▶ Instructions to follow: Of the entries below, restate word for word only the section that runs from the line with "[Advertisement] (195, 364)" to the line with "Software engineering (73, 1842)", counting both ends.

▶ Given records:
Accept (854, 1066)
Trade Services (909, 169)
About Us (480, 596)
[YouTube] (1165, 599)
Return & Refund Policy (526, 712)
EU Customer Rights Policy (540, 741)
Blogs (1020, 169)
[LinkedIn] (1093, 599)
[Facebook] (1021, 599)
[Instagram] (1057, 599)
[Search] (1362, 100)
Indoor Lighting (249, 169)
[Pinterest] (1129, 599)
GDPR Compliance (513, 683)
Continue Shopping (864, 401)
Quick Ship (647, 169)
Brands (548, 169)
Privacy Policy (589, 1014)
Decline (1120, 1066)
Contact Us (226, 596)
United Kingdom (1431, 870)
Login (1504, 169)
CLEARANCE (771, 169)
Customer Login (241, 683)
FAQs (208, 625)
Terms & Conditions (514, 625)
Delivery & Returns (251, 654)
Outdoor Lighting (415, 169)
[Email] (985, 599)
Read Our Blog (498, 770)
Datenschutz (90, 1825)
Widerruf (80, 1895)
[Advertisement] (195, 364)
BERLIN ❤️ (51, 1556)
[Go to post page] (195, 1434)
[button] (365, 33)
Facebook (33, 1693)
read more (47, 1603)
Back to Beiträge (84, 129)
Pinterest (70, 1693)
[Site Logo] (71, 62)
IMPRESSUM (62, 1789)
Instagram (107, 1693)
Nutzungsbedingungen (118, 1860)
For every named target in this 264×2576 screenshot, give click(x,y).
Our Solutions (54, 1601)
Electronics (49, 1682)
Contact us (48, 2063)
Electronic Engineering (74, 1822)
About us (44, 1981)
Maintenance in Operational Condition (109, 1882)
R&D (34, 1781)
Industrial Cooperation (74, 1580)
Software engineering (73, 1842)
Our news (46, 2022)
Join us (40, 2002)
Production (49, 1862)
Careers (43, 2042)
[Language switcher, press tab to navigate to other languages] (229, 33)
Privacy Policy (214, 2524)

▶ Expected output:
[Advertisement] (195, 364)
BERLIN ❤️ (51, 1556)
[Go to post page] (195, 1434)
[button] (365, 33)
Facebook (33, 1693)
read more (47, 1603)
Back to Beiträge (84, 129)
Pinterest (70, 1693)
[Site Logo] (71, 62)
IMPRESSUM (62, 1789)
Instagram (107, 1693)
Nutzungsbedingungen (118, 1860)
For every named target in this 264×2576 screenshot, give click(x,y).
Our Solutions (54, 1601)
Electronics (49, 1682)
Contact us (48, 2063)
Electronic Engineering (74, 1822)
About us (44, 1981)
Maintenance in Operational Condition (109, 1882)
R&D (34, 1781)
Industrial Cooperation (74, 1580)
Software engineering (73, 1842)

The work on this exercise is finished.